- Instruction: Output the entries below word for word, everything from the line containing "How do I perform: Select MikeySmall's" down to the line containing "The image size is (728, 546). (x=378, y=332)", both of those lines included.

————————

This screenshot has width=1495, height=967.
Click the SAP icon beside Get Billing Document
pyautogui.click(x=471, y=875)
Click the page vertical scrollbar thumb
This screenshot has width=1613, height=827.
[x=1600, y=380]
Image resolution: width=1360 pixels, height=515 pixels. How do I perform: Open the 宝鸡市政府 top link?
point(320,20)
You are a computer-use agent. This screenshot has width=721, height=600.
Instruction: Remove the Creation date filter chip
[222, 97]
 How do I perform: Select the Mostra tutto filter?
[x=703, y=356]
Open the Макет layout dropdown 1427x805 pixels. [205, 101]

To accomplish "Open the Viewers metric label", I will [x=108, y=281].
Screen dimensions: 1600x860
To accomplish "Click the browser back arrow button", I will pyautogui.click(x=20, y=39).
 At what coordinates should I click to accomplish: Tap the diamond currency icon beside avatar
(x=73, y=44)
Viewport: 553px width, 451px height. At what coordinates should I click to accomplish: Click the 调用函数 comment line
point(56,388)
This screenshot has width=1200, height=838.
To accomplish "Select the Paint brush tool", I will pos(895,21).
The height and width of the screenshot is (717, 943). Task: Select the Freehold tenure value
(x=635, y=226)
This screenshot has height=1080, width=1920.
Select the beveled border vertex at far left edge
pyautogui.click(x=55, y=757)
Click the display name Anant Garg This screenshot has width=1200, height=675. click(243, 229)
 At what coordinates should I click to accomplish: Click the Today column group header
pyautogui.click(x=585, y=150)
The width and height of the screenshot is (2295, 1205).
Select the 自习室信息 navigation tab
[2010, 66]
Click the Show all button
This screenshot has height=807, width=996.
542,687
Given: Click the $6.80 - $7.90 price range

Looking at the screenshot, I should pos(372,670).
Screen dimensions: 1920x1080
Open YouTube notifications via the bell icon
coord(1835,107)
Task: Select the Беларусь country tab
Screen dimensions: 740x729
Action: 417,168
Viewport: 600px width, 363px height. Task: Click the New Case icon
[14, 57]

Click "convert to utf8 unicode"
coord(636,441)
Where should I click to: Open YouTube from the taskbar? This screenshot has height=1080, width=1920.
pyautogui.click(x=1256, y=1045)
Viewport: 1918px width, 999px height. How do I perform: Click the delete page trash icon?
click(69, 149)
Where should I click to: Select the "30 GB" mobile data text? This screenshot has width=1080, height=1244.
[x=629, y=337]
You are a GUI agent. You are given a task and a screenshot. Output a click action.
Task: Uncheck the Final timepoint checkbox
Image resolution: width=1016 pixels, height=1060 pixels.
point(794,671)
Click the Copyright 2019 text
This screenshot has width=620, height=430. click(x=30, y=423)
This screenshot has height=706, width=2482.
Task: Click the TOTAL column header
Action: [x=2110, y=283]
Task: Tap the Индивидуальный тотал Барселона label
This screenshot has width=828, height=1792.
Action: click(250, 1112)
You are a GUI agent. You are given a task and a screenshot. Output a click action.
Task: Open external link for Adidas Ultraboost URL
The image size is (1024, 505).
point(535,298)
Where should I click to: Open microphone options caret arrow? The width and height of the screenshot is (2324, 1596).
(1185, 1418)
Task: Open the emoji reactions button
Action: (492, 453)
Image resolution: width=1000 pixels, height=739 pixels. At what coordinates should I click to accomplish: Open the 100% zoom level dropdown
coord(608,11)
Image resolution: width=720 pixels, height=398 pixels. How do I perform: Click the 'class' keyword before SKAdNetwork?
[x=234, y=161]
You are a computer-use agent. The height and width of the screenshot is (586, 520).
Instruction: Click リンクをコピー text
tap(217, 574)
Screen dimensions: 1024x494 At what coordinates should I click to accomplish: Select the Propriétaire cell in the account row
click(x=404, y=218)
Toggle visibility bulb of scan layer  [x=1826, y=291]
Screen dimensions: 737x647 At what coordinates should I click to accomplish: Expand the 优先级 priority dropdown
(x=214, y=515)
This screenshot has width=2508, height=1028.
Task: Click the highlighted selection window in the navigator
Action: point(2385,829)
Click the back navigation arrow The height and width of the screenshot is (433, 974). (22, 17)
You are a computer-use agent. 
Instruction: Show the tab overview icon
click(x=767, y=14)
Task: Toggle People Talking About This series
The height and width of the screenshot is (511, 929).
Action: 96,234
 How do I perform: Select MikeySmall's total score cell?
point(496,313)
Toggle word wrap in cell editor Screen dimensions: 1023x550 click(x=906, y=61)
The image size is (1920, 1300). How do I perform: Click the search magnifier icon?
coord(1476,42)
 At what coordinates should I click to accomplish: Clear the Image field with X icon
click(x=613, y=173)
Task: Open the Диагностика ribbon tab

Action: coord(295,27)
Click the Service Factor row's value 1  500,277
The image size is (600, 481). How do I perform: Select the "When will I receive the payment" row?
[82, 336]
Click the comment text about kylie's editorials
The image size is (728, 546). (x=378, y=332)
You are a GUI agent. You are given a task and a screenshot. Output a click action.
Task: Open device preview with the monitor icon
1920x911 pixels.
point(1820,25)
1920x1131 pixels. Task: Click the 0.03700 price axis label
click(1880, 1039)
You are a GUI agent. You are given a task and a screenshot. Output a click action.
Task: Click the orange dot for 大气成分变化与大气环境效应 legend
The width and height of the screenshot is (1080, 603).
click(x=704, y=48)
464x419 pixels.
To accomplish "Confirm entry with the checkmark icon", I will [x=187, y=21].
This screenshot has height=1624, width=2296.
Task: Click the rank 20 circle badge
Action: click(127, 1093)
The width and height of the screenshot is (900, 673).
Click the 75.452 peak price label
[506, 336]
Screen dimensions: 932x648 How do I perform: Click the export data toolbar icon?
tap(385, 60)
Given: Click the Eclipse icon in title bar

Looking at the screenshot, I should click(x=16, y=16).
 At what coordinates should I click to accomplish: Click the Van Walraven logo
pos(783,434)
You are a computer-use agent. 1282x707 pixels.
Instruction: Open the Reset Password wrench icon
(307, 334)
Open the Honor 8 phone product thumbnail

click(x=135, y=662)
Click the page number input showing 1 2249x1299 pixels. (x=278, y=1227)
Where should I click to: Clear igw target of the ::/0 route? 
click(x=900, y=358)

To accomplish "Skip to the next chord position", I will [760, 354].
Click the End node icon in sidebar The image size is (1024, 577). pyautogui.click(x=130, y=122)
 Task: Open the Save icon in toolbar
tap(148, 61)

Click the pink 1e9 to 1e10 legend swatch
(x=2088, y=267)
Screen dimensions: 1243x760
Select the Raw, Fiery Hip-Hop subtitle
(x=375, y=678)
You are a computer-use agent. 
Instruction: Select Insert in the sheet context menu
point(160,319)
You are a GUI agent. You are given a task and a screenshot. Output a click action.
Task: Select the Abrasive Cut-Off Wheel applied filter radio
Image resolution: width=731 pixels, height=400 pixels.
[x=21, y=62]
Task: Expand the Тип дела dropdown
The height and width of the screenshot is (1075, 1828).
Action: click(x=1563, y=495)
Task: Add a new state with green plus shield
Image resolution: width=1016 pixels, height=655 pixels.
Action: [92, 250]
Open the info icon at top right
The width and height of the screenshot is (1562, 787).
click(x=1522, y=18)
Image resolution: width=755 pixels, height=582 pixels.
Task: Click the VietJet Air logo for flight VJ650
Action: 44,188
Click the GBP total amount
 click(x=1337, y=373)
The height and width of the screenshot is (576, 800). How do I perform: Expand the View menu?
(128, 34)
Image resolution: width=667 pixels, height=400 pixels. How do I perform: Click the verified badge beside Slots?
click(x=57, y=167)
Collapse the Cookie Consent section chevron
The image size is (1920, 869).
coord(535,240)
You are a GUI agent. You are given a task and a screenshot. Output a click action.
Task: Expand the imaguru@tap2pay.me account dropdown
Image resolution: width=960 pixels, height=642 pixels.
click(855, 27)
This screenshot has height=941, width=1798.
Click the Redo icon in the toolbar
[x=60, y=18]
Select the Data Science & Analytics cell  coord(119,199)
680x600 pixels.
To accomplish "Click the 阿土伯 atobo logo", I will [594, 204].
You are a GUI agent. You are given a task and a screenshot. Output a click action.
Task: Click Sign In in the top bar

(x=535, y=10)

————————

- The completed task:
 How do I perform: Select MikeySmall's total score cell?
point(496,313)
Toggle word wrap in cell editor Screen dimensions: 1023x550 click(x=906, y=61)
The image size is (1920, 1300). How do I perform: Click the search magnifier icon?
coord(1476,42)
 At what coordinates should I click to accomplish: Clear the Image field with X icon
click(x=613, y=173)
Task: Open the Диагностика ribbon tab

Action: coord(295,27)
Click the Service Factor row's value 1  500,277
The image size is (600, 481). How do I perform: Select the "When will I receive the payment" row?
[82, 336]
Click the comment text about kylie's editorials
The image size is (728, 546). (x=378, y=332)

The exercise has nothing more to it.